▶ How to complete this task: Would it be possible to output exactly, and only, the lines below from the one holding "Instruction: Click the downstream" to the last line, both included, with every picture left out?
Segment Open
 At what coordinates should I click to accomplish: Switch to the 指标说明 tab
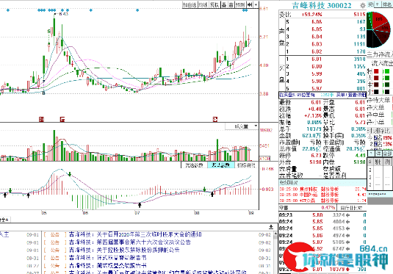click(x=246, y=165)
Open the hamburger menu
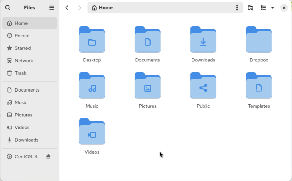The image size is (292, 181). (52, 8)
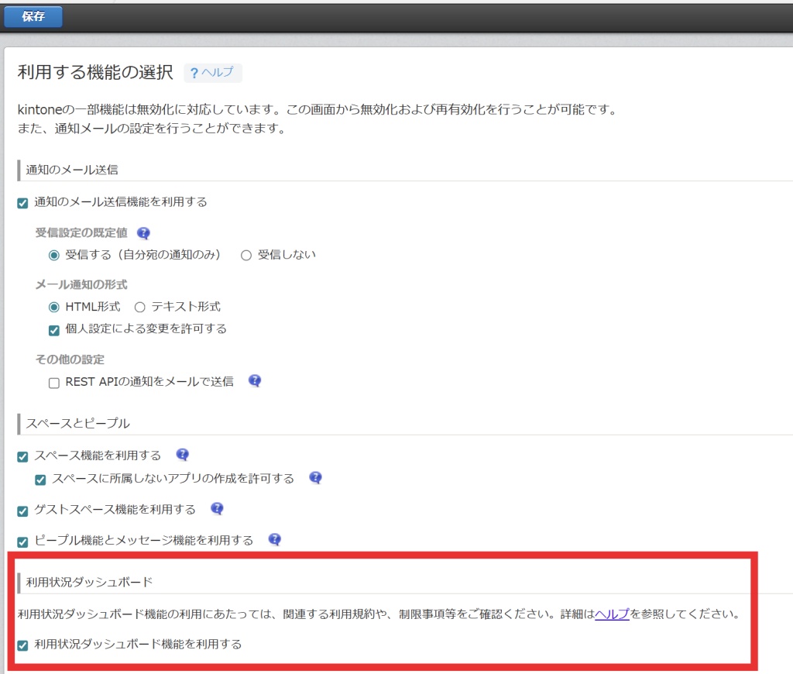Click help icon beside REST APIの通知をメールで送信
This screenshot has width=793, height=674.
pos(255,381)
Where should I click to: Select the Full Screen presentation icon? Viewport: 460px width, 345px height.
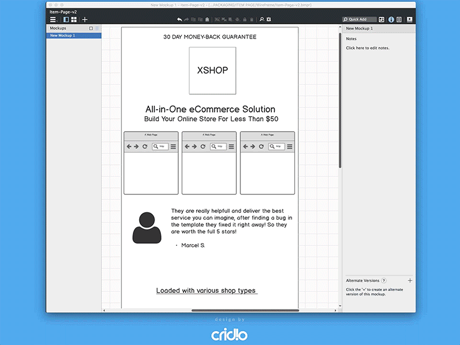pyautogui.click(x=409, y=19)
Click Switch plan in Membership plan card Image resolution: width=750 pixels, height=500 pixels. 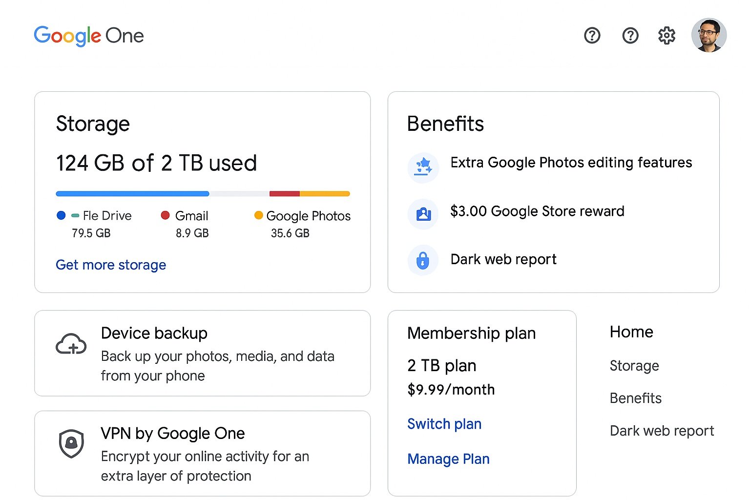[444, 424]
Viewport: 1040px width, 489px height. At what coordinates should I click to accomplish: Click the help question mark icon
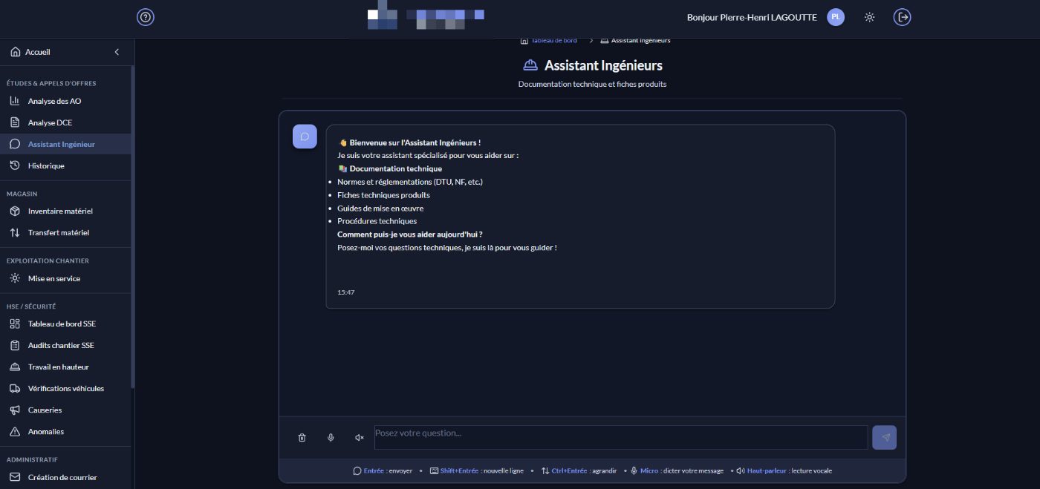(x=146, y=17)
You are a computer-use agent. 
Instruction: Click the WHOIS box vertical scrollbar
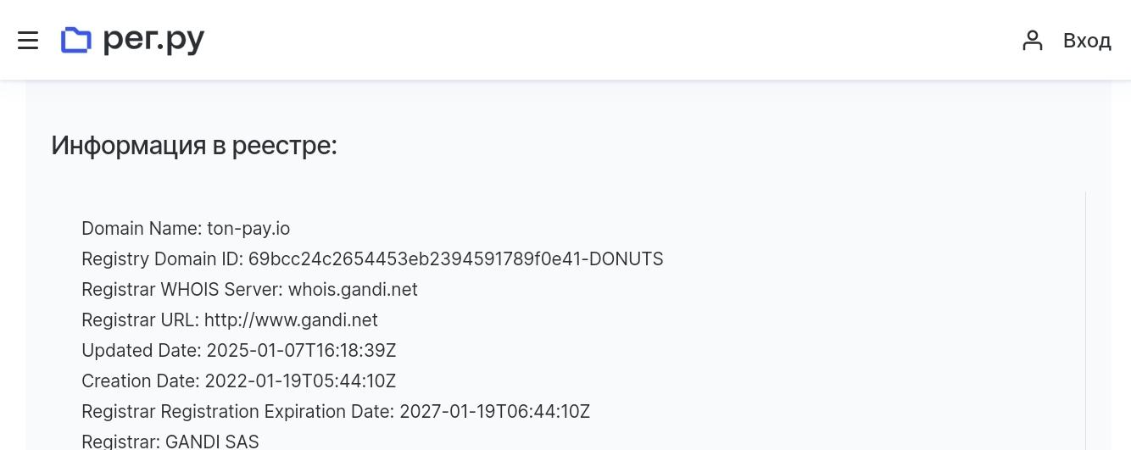coord(1085,322)
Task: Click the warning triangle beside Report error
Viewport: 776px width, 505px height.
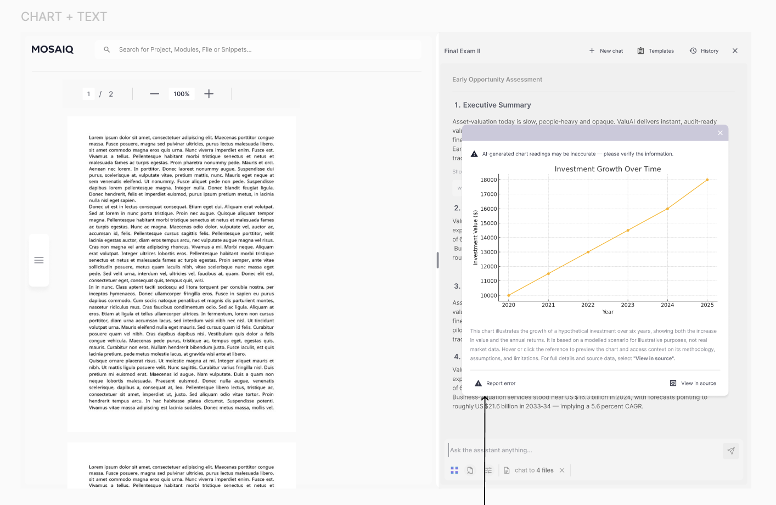Action: (477, 383)
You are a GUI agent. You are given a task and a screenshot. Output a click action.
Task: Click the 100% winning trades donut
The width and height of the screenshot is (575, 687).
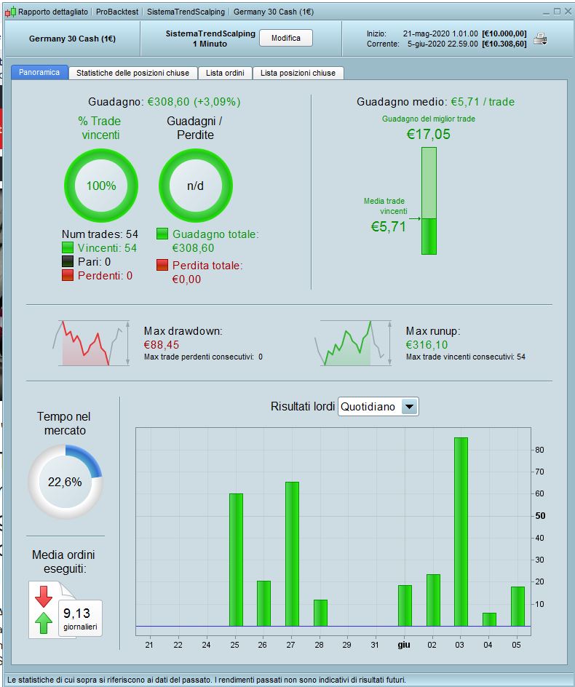click(x=101, y=186)
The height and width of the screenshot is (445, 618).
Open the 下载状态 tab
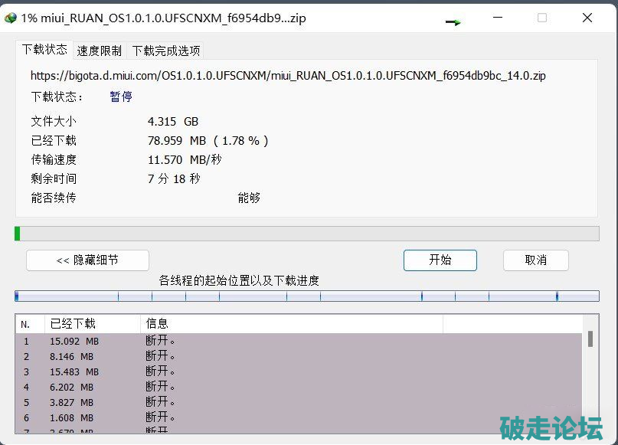(x=44, y=50)
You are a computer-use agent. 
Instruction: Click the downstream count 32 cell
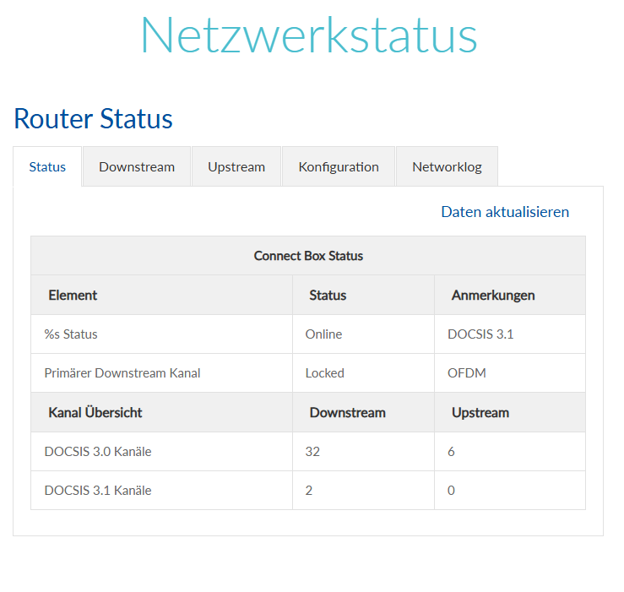pyautogui.click(x=312, y=452)
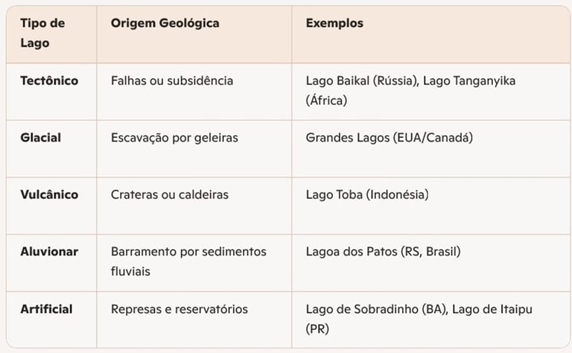Click the 'Crateras ou caldeiras' cell
Image resolution: width=572 pixels, height=353 pixels.
(x=170, y=194)
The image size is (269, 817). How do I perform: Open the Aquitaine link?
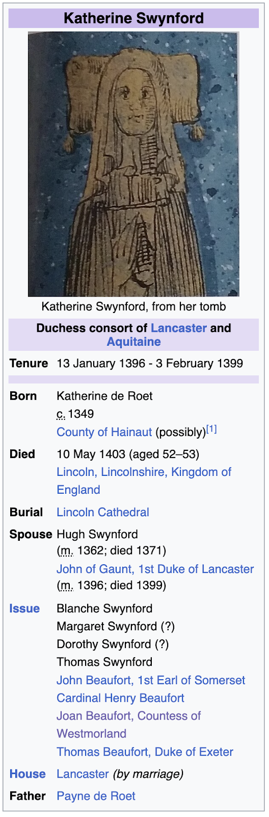133,342
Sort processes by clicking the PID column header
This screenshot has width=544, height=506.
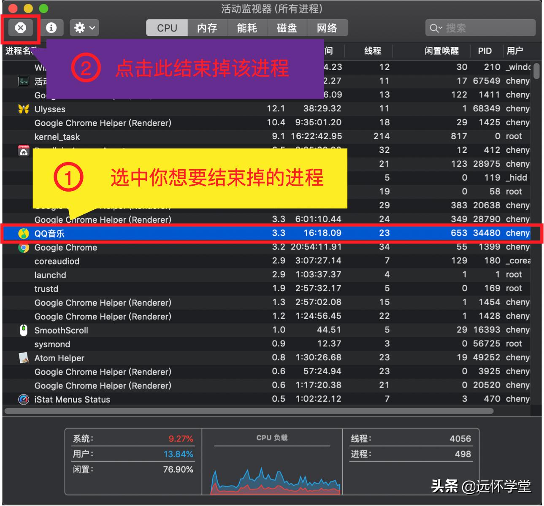click(x=484, y=51)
Segment Closed
▶ Task response:
Instruction: Click the downstream count 32 cell
pyautogui.click(x=312, y=452)
Click the 'Crateras ou caldeiras' cell
Image resolution: width=572 pixels, height=353 pixels.
(x=170, y=194)
The image size is (269, 817). How do I perform: Open the Aquitaine link?
133,342
Sort processes by clicking the PID column header
This screenshot has width=544, height=506.
click(x=484, y=51)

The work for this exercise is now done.